Third, in the long run, the greater the use of chemical fertilizers and pesticides will reduce farmers’ incomes. The impulse response figure was positive to the influence of the early stage of X in Y, but after seven nodes, it explains the influence of variable X. Variable Y becomes negative, indicating that, in the long run, such fertilizer usage increase will reduce the farmers’ income and food production. On the contrary, less fertilizer used would lead to increasing farmers’ income and food production. This empirical result shows that in the subsequent development of agricultural production, the use of pesticides, fertilizers, plastic film, and agricultural diesel should be gradually reduced, and the concept of green development should be gradually spread, accepted, and applied to develop ecological agriculture and adhere to the road of sustainable development.
At present, Guangdong has gradually tried the green development mode in the development of ecological agriculture, such as contracted farms and mechanized operations. No fertilization or pesticide use leads to a decline in grain yield per mu, but green production mode produces high-quality organic grain and increases the added value of the grain. [
46]. From the empirical analysis of the content graph based on the impulse response, the application of a highly green development concept will effectively promote farmers’ income and food production in the long run. The high-added value of green products improves farmers’ living standards. The transmission and sharing of the concept of green development will effectively improve the practical ability of green development in rural areas and improve the efficiency of solving the problems of developing agriculture, rural areas, and farmers in China.

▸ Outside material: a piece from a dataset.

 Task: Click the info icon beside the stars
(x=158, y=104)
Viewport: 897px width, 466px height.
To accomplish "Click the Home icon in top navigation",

In addition, starting from the need to transform green development to green governance, this chapter uses indepth interviews to provide a comprehensive explanation of the development of ecological agriculture in Guangdong, to provide a relatively strong account of the “evolution from green development concepts to green governance strategies”. An indepth survey of local farmers reveals that digital farming will focus on guiding mechanized operations, reducing the use of fertilizers and pesticides, and resulting in lower yields per acre for farmers. However, the overall income of farmers has increased, with farmers now earning around 70,000 to 80,000 a year, all from selling organic food. The countryside is the backyard of the city and a support point for urbanization, providing clean water, reassuring food, and fresh air, as well as other quality ecological products [
47]. The position of the countryside in China’s economic and social development should not be underestimated. To promote the green transformation of China’s economy and society, the green transformation of rural governance is indispensable. After the introduction of pesticides into agricultural production, they have indeed contributed to an extremely rapid increase in agricultural production and safeguarded farmers’ living standards over the course of more than a century of development. At the same time, production pollution has become one of the objects of the ecologists’ crusade, and the development of green production in agriculture is worthy of an indepth discussion in both China and the West [
48]. In the long run, the reduction of pesticides and fertilizers will further enhance the productivity and economic efficiency of agricultural production, thus ensuring a low-carbon and green ecological environment.